Netrieval, which officially launched today, allows brokers to enter details about a potential customer’s preferences, budget and interest in buying or renting, and receive a notification whenever a property comes available that fits a customer’s parameters. The broker can then notify those would-be clients with basic information about the listing, a link to images and the broker’s contact information for following up.
“If you’re out of your office you have no way of getting everyone who calls you,” Reginald Johnson, co-founder and chief marketing officer, told The Real Deal exclusively. “This allows you in three seconds to match everyone who matches that rental – it changes the nature in which real estate agents work.”
Brokers can also use the tool to follow up with customers when a lease ends or after a buyer has been in a home for a specified period of time, a rich area for possible business that Johnson said often goes overlooked.
“Most agents don’t go back to someone they rented to a year ago because they can’t remember who they rented to a year ago,” he said. “This cements a relationship and is repeat business.”

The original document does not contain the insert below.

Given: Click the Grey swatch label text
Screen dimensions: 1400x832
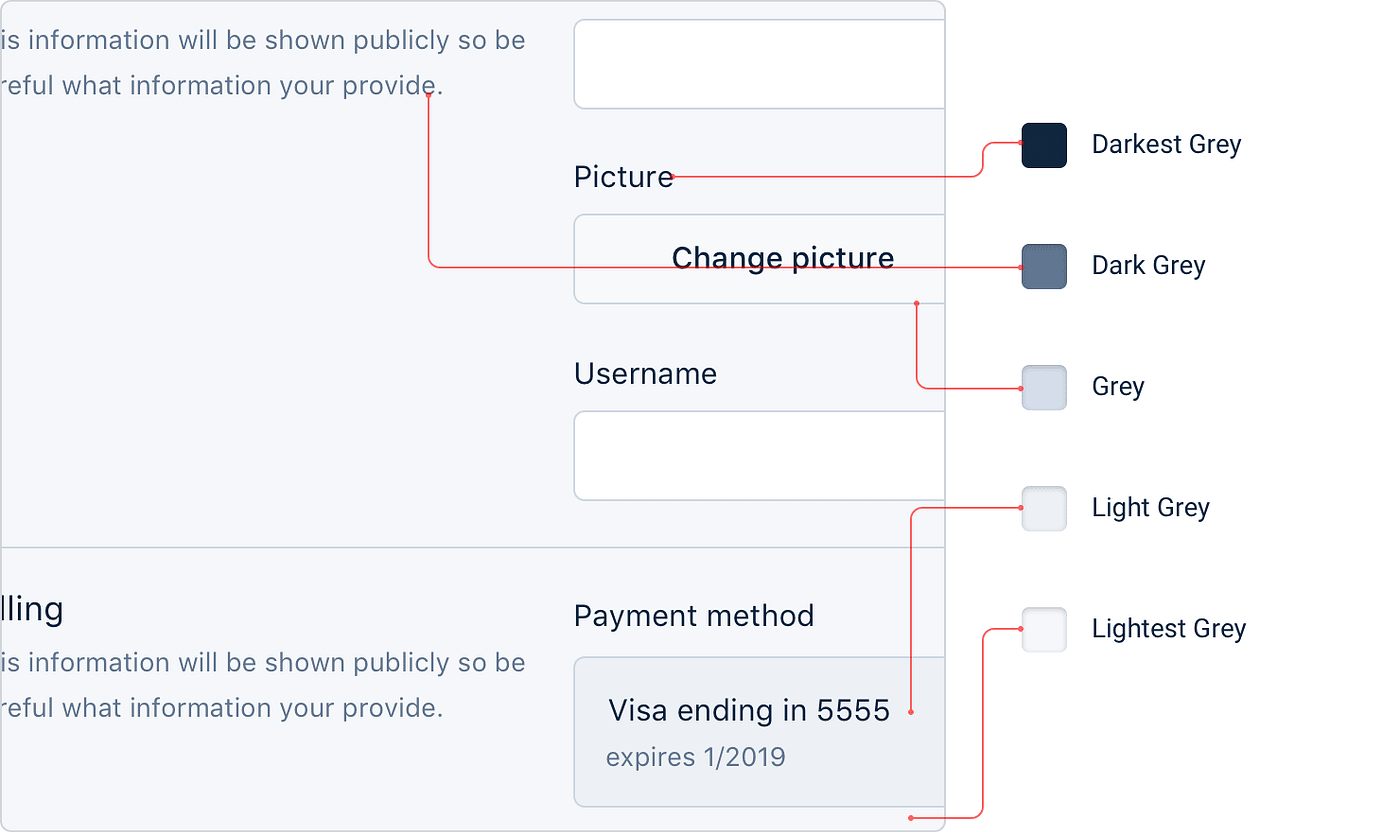Looking at the screenshot, I should 1118,386.
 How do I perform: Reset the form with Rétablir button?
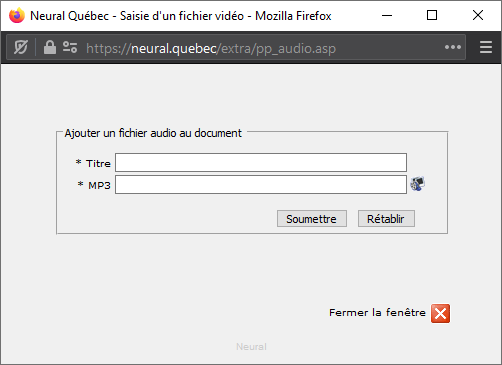pyautogui.click(x=386, y=219)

Johnson said that when he joined the real estate industry a year ago, he felt there was no affordable solution for agents to keep up with sales leads and calls, and build upon past deals. Most of what was out there, he said, isn’t specific to real estate agents, and so he decided to create his own product. Johnson teamed up with friend Fredrik Holmberg, a native Swede who is now the company’s chief technology officer. Holmberg comes from a total tech background, and formerly worked on digital outreach for H&M.
The initial seed money for the project came from Johnson’s own savings, and he said the product’s cost – currently $4.89 per month – fits in with his goal to achieve a “huge market saturation” with a low price point. In six months, he said, the aim is to roll out a second, premium product that will cost more. The company also has its eye on expanding to other urban markets as it solidifies a New York City base.

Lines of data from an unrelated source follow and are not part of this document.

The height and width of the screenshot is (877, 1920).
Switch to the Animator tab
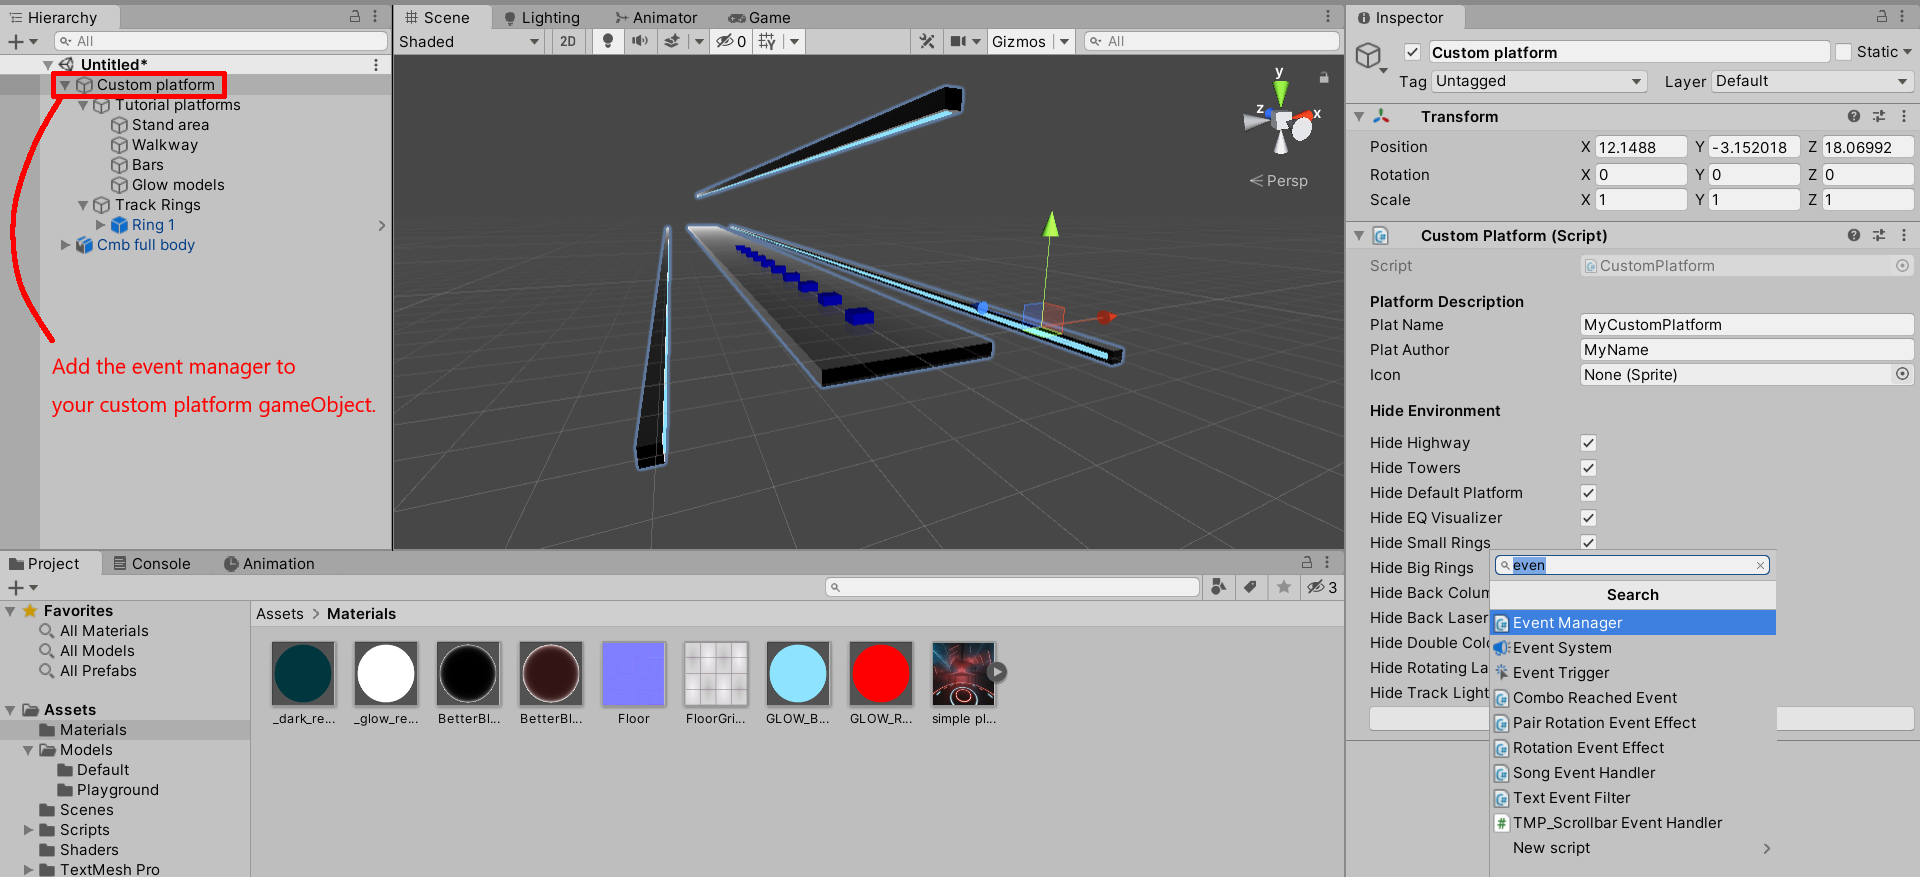tap(656, 17)
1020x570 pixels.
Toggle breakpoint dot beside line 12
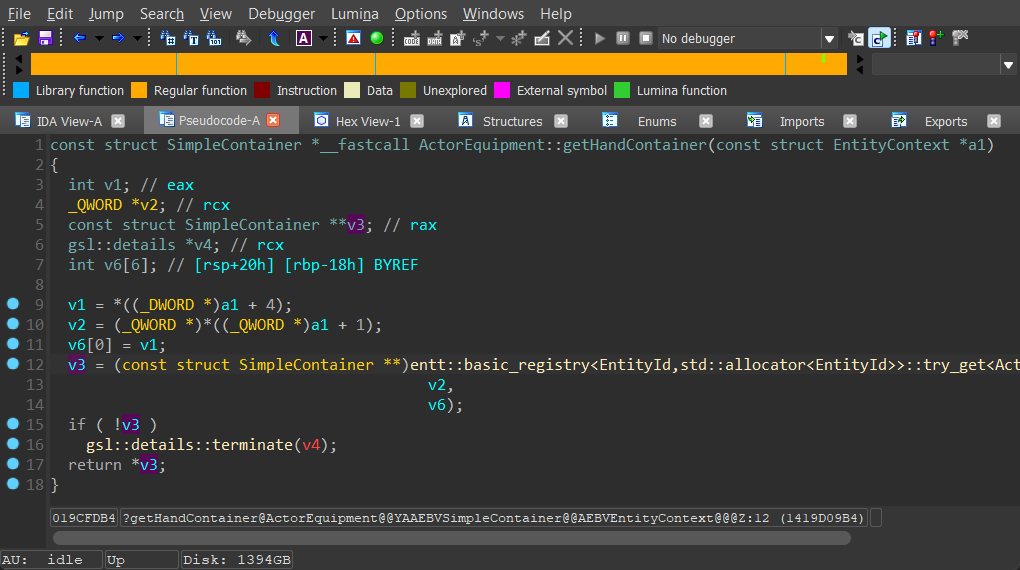[x=13, y=364]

Though the broker database product is barely out of its beta testing phase, several customers at Aptsandlofts.com have already purchased Netrieval, Johnson said. Word leaked out before the official launch, he said, and several agents were eager to get the jump on its use.

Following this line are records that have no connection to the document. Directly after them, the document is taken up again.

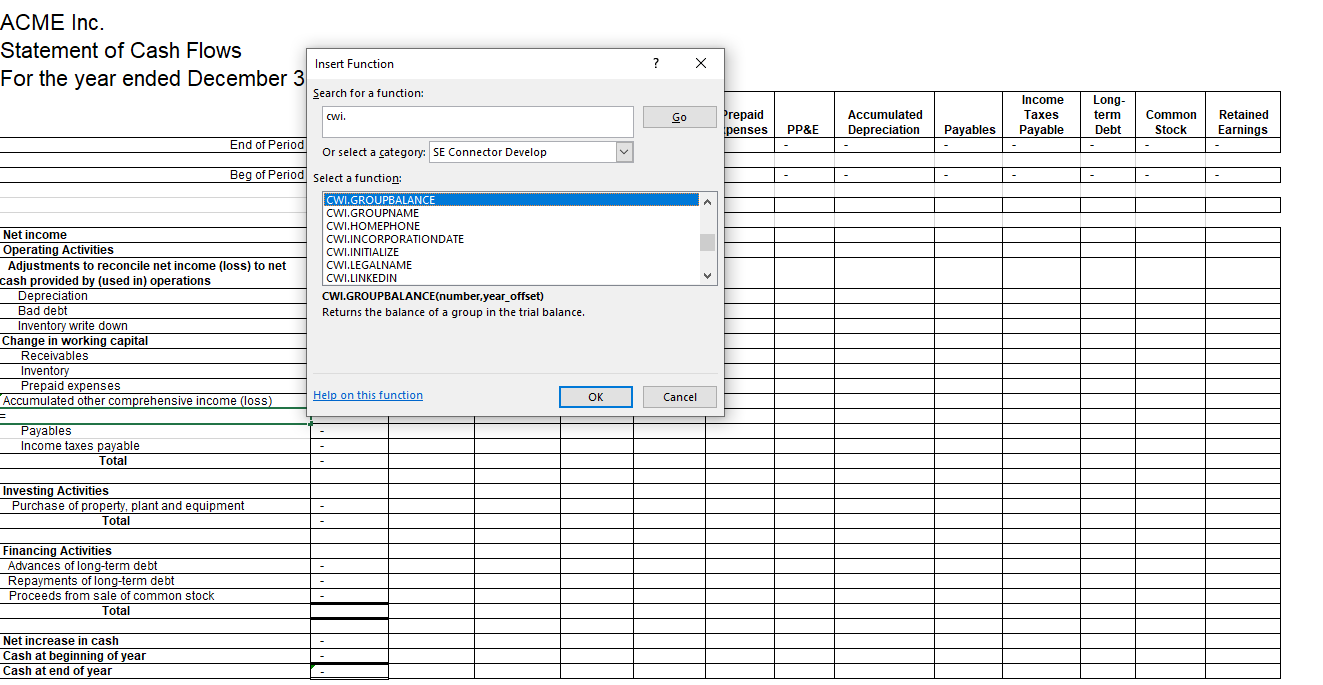The width and height of the screenshot is (1323, 685).
Task: Click the scroll-down arrow on the function list
Action: (707, 275)
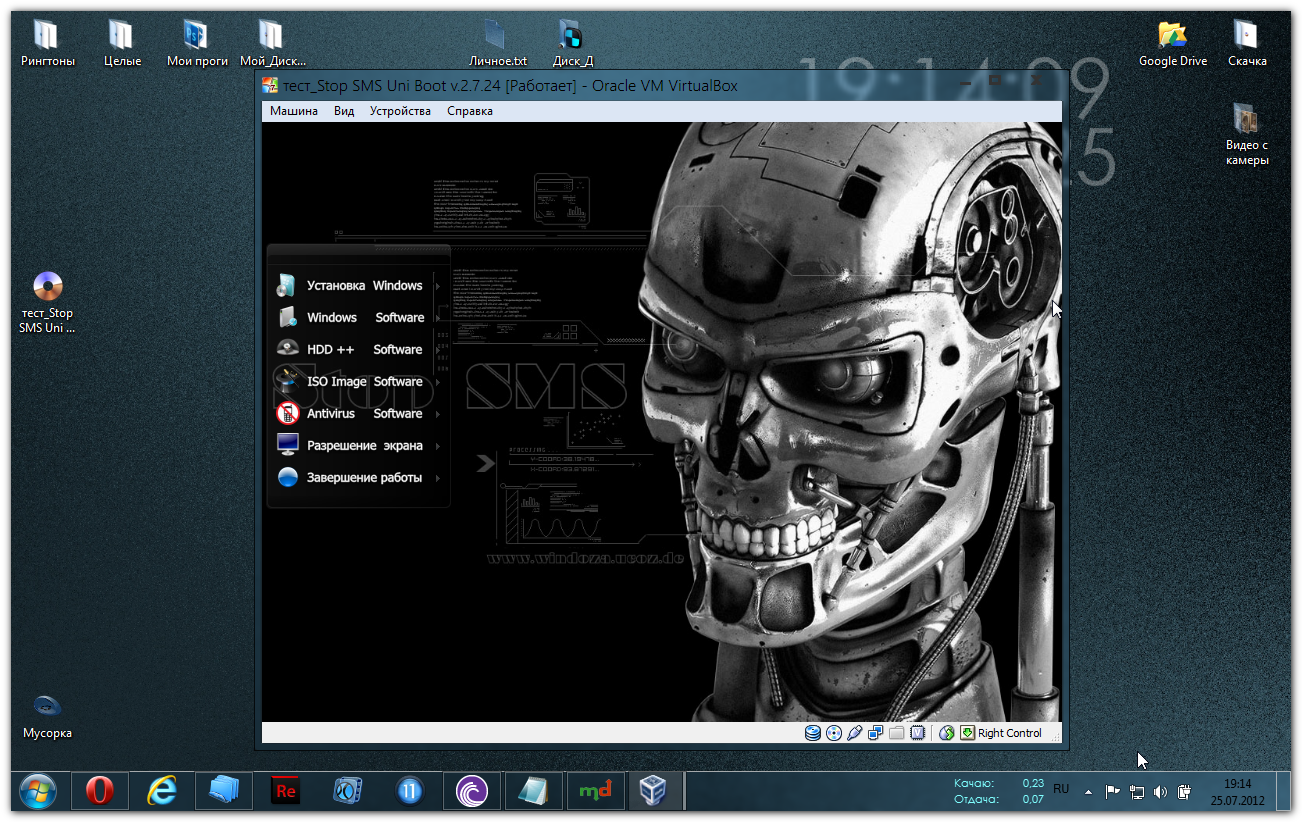Click the shared folders status icon
Viewport: 1302px width, 822px height.
pyautogui.click(x=896, y=733)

And while the product is aimed at brokers themselves for the most part, Johnson said he envisions the possibility of eventually selling in bulk to brokerages.
Some firms already have proprietary systems that offer similar features to Netrieval. For example, Bond New York’s Bentley listing database feeds information to brokers from customers who register with the firm, and allows brokers to link listings to clients. However, Johnson said he believes brokers will value keeping such information private.
“Most brokers want to do it on their own as the data is so sensitive, but we do envision it’s possible that Elliman may want to buy in bulk for their brokers,” Johnson said. “In that case, we can give brokers a code where they can sign up themselves.”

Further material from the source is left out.